Un aspetto innovativo di questo studio è stata la valutazione indipendente da parte di una commissione centrale, che ha garantito un giudizio obiettivo sull’efficacia del farmaco. Inoltre, il programma francese ha rivelato che una specifica mutazione, N1303K, non ritenuta responsiva in vitro, ha invece mostrato una chiara risposta clinica, aprendo la strada a nuove riflessioni.
Espansione dello studio: verso un accesso più ampio
Nel marzo 2024, la Francia ha ampliato questo programma includendo persone con FC senza la mutazione F508del di età superiore ai 6 anni, indipendentemente dalla gravità della loro condizione. Sono stati coinvolti 479 pazienti, e i risultati preliminari mostrano che circa il 60% di questi ha risposto positivamente al trattamento con Kaftrio. Questo studio ha evidenziato come molte altre mutazioni, oltre a quelle già note, potrebbero beneficiare del farmaco.
Un nuovo capitolo: la sperimentazione clinica di fase tre per mutazioni rare
Oltre agli studi in vitro e ai programmi compassionevoli, Vertex Pharmaceuticals ha avviato una sperimentazione di fase tre (efficacia e sicurezza), in doppio cieco contro placebo, su pazienti con mutazioni rare che non includono la F508del. Questo studio, identificato con il codice NCT05274269, ha recentemente concluso il suo percorso con risultati promettenti (consultabili a questo link), confermando l’efficacia di Kaftrio anche in questa popolazione di malati. Attualmente, i dati di questa sperimentazione sono al vaglio dell’autorità regolatoria europea EMA e potrebbero aprire nuove opportunità di trattamento per molti pazienti in Europa.
Conclusioni e prospettive future
I risultati degli studi americani e francesi ci dicono che Kaftrio potrebbe essere utile per un numero molto più ampio di persone con FC rispetto a quanto previsto finora. Alla luce di queste evidenze, sarebbe auspicabile che le autorità regolatorie, come l’EMA in Europa, prendano in considerazione questi dati reali e quelli provenienti dagli studi in vitro per espandere l’accesso al trattamento.
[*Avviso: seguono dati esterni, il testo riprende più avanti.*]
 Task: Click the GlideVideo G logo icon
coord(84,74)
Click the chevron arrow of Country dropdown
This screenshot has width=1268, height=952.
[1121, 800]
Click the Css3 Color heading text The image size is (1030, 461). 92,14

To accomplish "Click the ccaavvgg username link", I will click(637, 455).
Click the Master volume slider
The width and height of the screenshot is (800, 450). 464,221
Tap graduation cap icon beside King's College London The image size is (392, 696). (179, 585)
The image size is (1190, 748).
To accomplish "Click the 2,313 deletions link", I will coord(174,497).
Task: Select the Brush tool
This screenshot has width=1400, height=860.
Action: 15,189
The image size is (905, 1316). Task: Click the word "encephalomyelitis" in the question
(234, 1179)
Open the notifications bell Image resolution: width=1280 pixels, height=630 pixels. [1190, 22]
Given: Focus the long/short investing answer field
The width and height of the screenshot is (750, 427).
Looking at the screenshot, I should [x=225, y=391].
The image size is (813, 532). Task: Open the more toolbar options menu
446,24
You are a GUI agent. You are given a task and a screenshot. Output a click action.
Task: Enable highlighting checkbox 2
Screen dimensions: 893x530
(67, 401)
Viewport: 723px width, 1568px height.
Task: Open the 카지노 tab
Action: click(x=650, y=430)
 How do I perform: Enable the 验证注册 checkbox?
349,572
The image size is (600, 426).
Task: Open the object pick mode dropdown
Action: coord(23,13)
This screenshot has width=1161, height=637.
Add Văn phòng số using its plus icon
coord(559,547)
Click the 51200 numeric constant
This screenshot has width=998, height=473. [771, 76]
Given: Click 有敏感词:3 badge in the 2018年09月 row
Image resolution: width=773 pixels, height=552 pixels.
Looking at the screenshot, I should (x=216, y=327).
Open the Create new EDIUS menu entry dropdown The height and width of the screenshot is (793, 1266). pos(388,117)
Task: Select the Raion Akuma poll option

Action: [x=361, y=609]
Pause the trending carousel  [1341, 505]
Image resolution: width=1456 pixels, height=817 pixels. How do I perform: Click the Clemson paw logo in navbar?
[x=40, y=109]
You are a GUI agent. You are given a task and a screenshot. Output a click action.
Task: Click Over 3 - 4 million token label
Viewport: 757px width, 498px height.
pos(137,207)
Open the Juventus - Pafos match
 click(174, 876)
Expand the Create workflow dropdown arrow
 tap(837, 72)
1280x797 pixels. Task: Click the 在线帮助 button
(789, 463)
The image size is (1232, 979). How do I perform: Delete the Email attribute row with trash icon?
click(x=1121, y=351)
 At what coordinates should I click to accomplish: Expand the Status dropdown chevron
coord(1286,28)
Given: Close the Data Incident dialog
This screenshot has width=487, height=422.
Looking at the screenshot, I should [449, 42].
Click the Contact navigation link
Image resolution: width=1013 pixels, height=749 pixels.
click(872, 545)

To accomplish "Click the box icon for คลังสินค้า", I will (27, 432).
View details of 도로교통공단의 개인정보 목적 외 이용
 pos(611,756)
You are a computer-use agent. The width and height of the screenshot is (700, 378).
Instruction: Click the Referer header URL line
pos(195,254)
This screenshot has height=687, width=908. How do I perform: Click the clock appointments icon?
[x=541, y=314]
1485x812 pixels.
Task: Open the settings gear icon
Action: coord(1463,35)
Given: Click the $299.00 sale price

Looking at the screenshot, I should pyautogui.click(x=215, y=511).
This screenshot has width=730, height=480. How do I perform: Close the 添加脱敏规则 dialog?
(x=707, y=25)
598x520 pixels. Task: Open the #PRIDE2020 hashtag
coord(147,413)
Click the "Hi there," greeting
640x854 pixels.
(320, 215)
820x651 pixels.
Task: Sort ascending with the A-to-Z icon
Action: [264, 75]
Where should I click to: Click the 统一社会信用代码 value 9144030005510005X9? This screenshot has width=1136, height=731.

Le persone con fibrosi cistica, e le loro famiglie, meritano risposte rapide e concrete. È fondamentale che la comunità scientifica, insieme alle associazioni dei pazienti, continui a raccogliere e presentare questi dati per garantire che tutti coloro che possono beneficiare di Kaftrio possano accedervi.
Il futuro sembra promettente, e con l’impegno di tutte le parti coinvolte (SIFC, FFC Ricerca, LIFC), potremmo essere vicini a una svolta importante nel trattamento della fibrosi cistica.